Given a random sample $X_1, X_2,..., X_n$ from Bernoulli distribution. The log-likelihood function is:
$\mathcal{L}(\theta) = \sum_1^n x_i^*\log{\theta} + (n - \sum_1^n x_i^*)\log{(1-\theta)}$
Score function:
$\frac{\partial \mathcal{L}}{\partial \theta} = \frac{\sum_1^n x_i^*}{\theta} - \frac{n - \sum_1^n x_i^*}{1 - \theta} \; \forall \theta \in (0,1)$
By solving the score equation $\frac{\partial \mathcal{L}}{\partial x} = 0 $ we get $\theta = \bar{x}$ is a potential maximum likelihood estimate for $\theta$.
We need to verify that the second derivative is negative at $\theta = \bar{x}$.
$\frac{\partial^2 \mathcal{L}}{\partial^2 \theta} = -\frac{\sum_1^n x_i^*}{\theta^2} - \frac{n - \sum_1^n x_i^*}{(1 - \theta)^2} \; \forall \theta \in (0,1)$
$\frac{\partial^2 \mathcal{L}}{\partial^2 \theta}\rvert_{\theta = \bar{x}} = -\frac{\sum_1^n x_i^*}{\bar{x}^2} - \frac{n - \sum_1^n x_i^*}{(1 - \bar{x})^2}$
At this step, some people will conclude immediately that the second derivative evaluated at maximum likelihood estimate is negative, so $\bar{X}$ is maximum likelihood estimator for $\theta$.
However, do I have to say that the second derivative is negative under the condition that $\bar{x} \neq 0$ and $ 1 - \bar{x} \neq 0$? Or is this constraint implied from the beginning? I just want everything to be completely precise.
I know that if $\bar{x} = n$ or $\bar{x} = 0$, the likelihood function will behave differently as it will have a reflection point, but the maximum likelihood estimate for these situations is still $\bar{x}$. Of course, we cannot use the method shown above to derive the maximum likelihood estimate.

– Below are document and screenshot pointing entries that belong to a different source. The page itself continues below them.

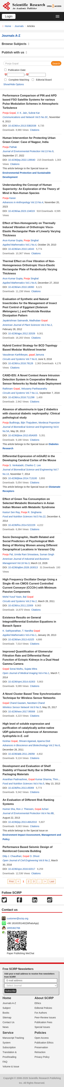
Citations (34, 130)
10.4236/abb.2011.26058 (21, 753)
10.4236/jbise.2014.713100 (22, 478)
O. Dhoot (31, 856)
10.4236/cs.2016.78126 (20, 363)
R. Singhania (31, 512)
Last (52, 881)
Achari (41, 809)
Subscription (9, 1047)
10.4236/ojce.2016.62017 (21, 869)
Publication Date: (16, 70)
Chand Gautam (14, 703)
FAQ (5, 1061)
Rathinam (11, 388)
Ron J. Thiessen (24, 809)
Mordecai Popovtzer (49, 422)
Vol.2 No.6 (54, 745)
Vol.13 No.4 (37, 202)
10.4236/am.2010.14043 (21, 249)
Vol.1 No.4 (31, 244)
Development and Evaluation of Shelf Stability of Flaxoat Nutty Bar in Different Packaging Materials (29, 770)
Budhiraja (11, 422)
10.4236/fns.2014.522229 (21, 525)
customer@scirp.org (17, 918)
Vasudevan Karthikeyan (15, 354)
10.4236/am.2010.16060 (21, 287)
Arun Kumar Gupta (13, 240)
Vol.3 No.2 (46, 325)
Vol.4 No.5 (38, 783)
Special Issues (42, 1027)
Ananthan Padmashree (15, 779)
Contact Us (8, 1022)
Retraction (40, 1052)
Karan (9, 198)
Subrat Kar (34, 113)
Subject (7, 1008)
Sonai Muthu (13, 668)
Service (8, 1032)
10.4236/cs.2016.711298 (21, 397)
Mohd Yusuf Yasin (12, 596)
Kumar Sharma (39, 779)
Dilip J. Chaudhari (12, 856)
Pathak (10, 147)
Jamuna (36, 354)
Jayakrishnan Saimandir (15, 320)
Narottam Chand (36, 703)
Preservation (41, 1047)
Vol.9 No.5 (35, 707)
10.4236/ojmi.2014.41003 (21, 681)
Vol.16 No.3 (23, 563)
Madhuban (38, 320)
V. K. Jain (22, 113)
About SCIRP (44, 998)
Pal (8, 554)
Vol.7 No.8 (31, 359)
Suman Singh (47, 554)
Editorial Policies (43, 1008)
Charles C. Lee (33, 465)
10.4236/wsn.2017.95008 (21, 711)
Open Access (42, 1037)
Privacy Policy (42, 1057)
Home (8, 26)
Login (8, 16)
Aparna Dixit (43, 741)
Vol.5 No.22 (39, 516)
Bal (28, 596)
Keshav (10, 741)
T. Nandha (31, 630)
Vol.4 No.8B (47, 813)
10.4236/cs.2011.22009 (20, 605)
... (39, 881)
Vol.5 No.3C (41, 117)
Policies (40, 1032)
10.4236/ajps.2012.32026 (21, 333)
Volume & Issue (11, 1066)
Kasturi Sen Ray (11, 512)
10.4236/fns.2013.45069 (21, 787)
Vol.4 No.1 (31, 635)
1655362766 (13, 928)
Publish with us (14, 52)
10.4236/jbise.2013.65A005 (22, 435)
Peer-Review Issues (45, 1017)
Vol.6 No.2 (44, 860)
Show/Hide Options (13, 84)
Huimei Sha (9, 809)
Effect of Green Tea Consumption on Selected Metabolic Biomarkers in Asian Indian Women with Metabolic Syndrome (29, 503)
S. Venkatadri (13, 465)
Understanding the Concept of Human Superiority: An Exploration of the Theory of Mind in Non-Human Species (31, 188)
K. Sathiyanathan (12, 630)
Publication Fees (43, 1022)
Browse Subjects (15, 44)
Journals (19, 26)
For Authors (41, 1012)
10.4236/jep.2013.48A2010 (22, 822)
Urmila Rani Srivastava (26, 554)
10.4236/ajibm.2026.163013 (23, 567)
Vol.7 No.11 (32, 393)
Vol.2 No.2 (31, 601)
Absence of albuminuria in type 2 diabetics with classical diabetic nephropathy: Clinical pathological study (31, 413)
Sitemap (7, 1017)
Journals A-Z (9, 1003)
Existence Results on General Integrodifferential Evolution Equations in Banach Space (29, 621)
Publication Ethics (44, 1042)
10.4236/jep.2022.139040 (21, 159)
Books (6, 1012)
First (11, 881)
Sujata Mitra (30, 668)
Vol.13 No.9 (47, 151)
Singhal (31, 240)
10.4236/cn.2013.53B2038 (22, 125)
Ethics (38, 1003)
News (6, 1027)
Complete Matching (19, 79)
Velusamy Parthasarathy (34, 388)
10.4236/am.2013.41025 (21, 639)
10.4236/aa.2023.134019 (21, 211)
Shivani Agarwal (27, 741)
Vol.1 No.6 (31, 282)
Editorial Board (44, 79)
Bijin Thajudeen (29, 422)
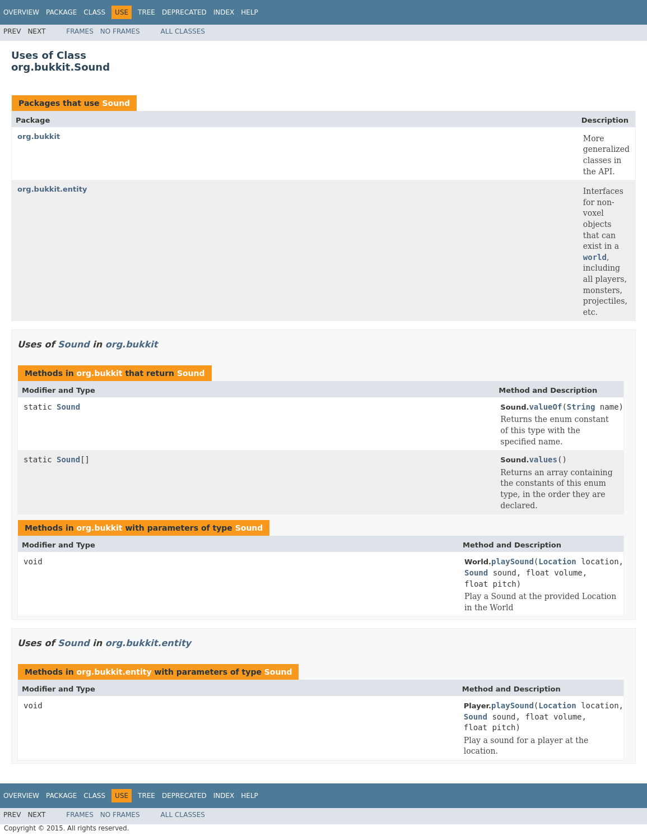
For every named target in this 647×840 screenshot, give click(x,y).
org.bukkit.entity (52, 189)
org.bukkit (38, 136)
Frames (80, 31)
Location (557, 561)
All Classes (183, 31)
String (581, 406)
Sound (116, 103)
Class (94, 12)
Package (61, 12)
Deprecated (184, 12)
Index (224, 12)
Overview (21, 12)
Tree (146, 12)
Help (249, 12)
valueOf (545, 406)
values (543, 459)
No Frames (120, 31)
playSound (512, 561)
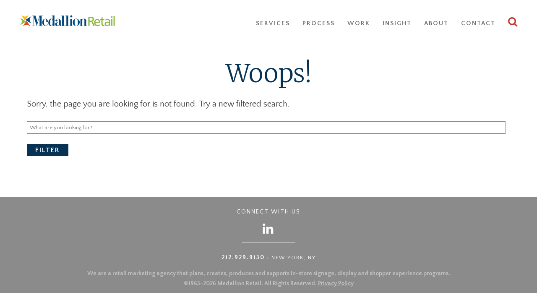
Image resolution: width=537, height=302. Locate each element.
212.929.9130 (243, 257)
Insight (397, 23)
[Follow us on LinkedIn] (268, 228)
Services (273, 23)
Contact (478, 23)
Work (358, 23)
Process (318, 23)
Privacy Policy (336, 283)
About (436, 23)
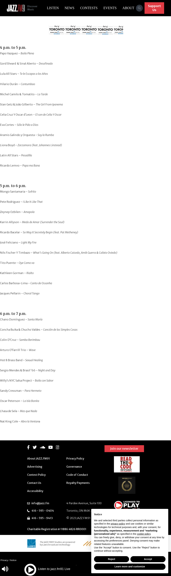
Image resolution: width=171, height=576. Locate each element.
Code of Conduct (77, 474)
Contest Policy (36, 474)
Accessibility (35, 491)
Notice (13, 560)
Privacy (4, 560)
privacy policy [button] (118, 523)
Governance (74, 466)
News (70, 8)
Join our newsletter (124, 449)
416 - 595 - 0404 (42, 510)
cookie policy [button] (144, 534)
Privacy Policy (75, 458)
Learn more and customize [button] (129, 566)
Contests (89, 8)
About (129, 8)
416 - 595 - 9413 (42, 518)
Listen (53, 8)
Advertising (34, 466)
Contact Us (34, 483)
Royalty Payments (78, 483)
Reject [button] (111, 559)
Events (110, 8)
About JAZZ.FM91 (38, 458)
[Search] (139, 8)
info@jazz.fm (40, 503)
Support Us (154, 8)
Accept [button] (148, 559)
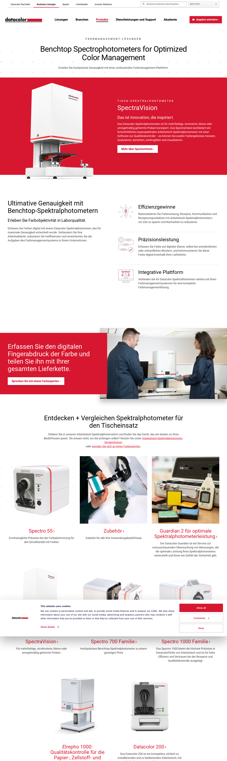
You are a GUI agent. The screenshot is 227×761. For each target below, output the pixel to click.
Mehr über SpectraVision (136, 150)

I disagree that they would not exist. The second derivative is only a tool to find the global maximum of the likelihood function. We have the likelihood function
$$L(\theta)=\sum x_i \log \theta+(1-\sum x_i)\log(1-\theta),\theta\in[0,1]$$
If all the observations are successes, we get the likelihood
$$L(\theta)= n\log \theta$$
Since the function is increasing in $\theta$, we get $\hat\theta=1$. Similarly if all the observations are failures, we get the likelihood
$$L(\theta)=\log(1-\theta)$$
this is now decreasing in $\theta$ so we want the minimum possible $\theta$, which in the interval $[0,1]$ is $\hat\theta=0$. The moral of the story is that the second derivative can be used for the intermediary values but not the end points.